U.S. Bancorp and Wells Fargo, the two biggest players in Minnesota banking, each have return on assets, net interest margins and return on equity that shine compared with peer banks.

"As clients cast about for new lenders and thousands of unemployed bankers look for new jobs, Minnesota banks may end up acquiring many of both," said Terry McEvoy at Oppenheimer & Co. in New York.

In a speech last week, Wells Fargo Chairman Richard Kovacevich confirmed interest in exploiting acquisition opportunities amid the cascading wreckage in the banking and insurance business.

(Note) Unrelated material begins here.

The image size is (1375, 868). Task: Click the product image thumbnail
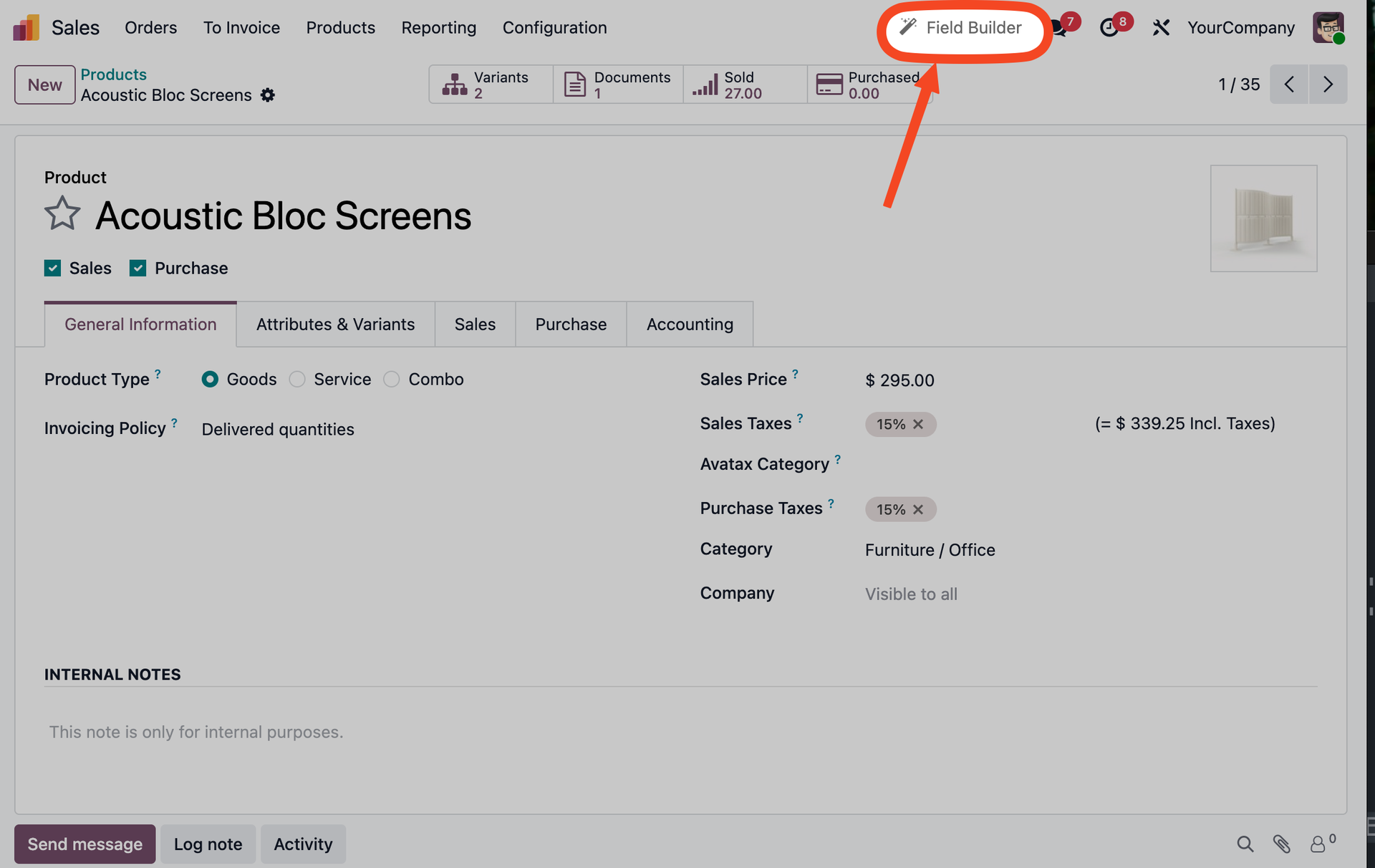point(1263,218)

"Wells Fargo often buys fixer-uppers," Kovacevich said Wednesday in a speech at the Association of Corporate Growth 2008 conference in Beverly Hills, Calif. "Given the financial conditions today I feel like a kid in a candy store.

"There is a lot out there today," he said.

That was no surprise to analysts such as George.

"U.S. Bancorp and Wells will come out of this with an upgraded customer base and employee base," he said. "People like to deal with winners."

The balance sheets of U.S. corporations as a whole, including many with headquarters in the Twin Cities area, are healthier than they've been in years. Corporate America was sitting on $14 trillion in cash in the second quarter, according to Federal Reserve flow of funds statistics. That's an18 percent gain since 2002, after adjusting for inflation. Meanwhile, corporate debt over the same period rose only 8 percent.


That means many companies will be able take advantage of strategic opportunities.

"Clearly, the need to borrow is not that high," said Nariman Behravesh, chief economist at Global Insight, a leading economic forecasting firm based near Boston. "As a result, the corporate sector is somewhat insulated from this financial crunch that seems to be going on."

While regional banks have not been immune from a banking crisis that has the central bank and the U.S. Treasury pumping tens of billions of dollars into the financial system, their exposure to bad credit has been modest compared with money-center banks.

"We're at the height of the crisis now and I expect things to dissipate," said Mickey Levy, chief economist at Bank of America. "I don't think the contagion will spread to a wide array of other banks."